Along the same lines, when I ask a person in therapy an emotionally-charged question, and that person is not ready or able to give me a truthful “feeling” response, I will usually receive one of three responses. The person will (a) give me a very quick, superficial response, (b) just not answer me, or (c) change the subject. In such a situation, the person is not deliberately acting dishonestly. The unconscious part of his or her mind quickly takes over before any painful feelings can surface, resulting in a response that helps push the feelings back down before they can fully surface.
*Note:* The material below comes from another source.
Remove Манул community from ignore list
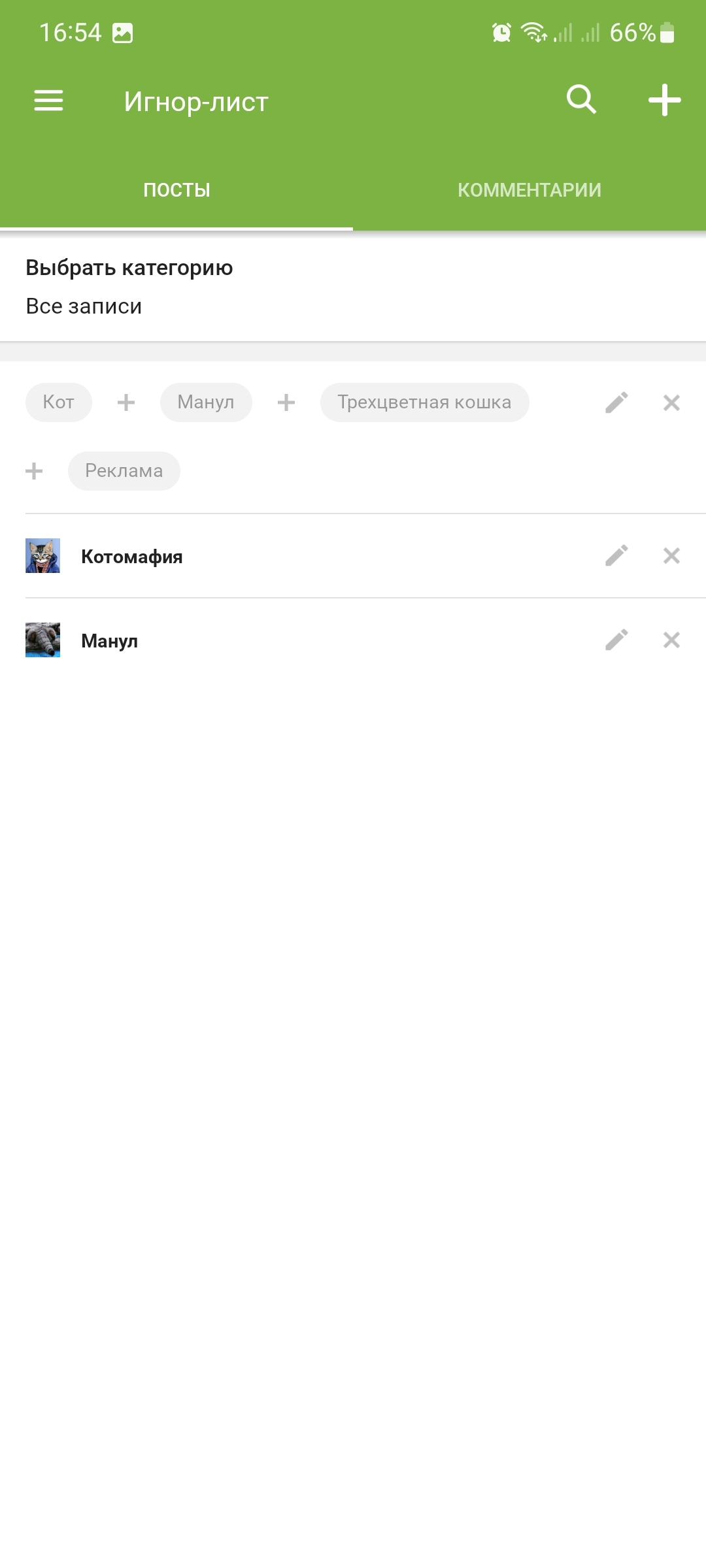Image resolution: width=706 pixels, height=1568 pixels. [x=671, y=640]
These kinds of behaviors are what Jung referred to as a “feeling-toned or emotionally-charged complex.” Thus, to me, what Bleuler identified as the “splitting of the different psychic functions” was no more than the person’s mind deliberately running off or hiding from the powerful and terrifying feelings locked up or dissociated off from the person.
Consequently, as Bleuler and Jung used a non-medical, non-biological test to notice that certain words triggered an emotionally reactive response resulting in an abnormal, often bizarre behavior, Bleuler searched diligently for the proper term to describe such behavior and came up with the term “schizophrenia.” Thus, the origin of the term was based on an emotional-dissociative model, not a disease or biological model.
1 E. Bleuler, Dementia Praecox or the Group of Schizophrenias (1911), J. Zinkin, Trans. (New York: International University Press, 1950), p. 8.
2 Ibid., p.6.
3 A. Moskowitz and G. Heim, “Eugen Bleuler’s Dementia Praecox or the Group of Schizophrenias (1911): A Centenary Appreciation and Reconsideration,” Schizophrenia Bulletin, Vol. 37, No. 3 (May 2011), retrieved July 21, 2014, from www.ncbi.nlm.nih.gov/pmc/articles/PMC3080676.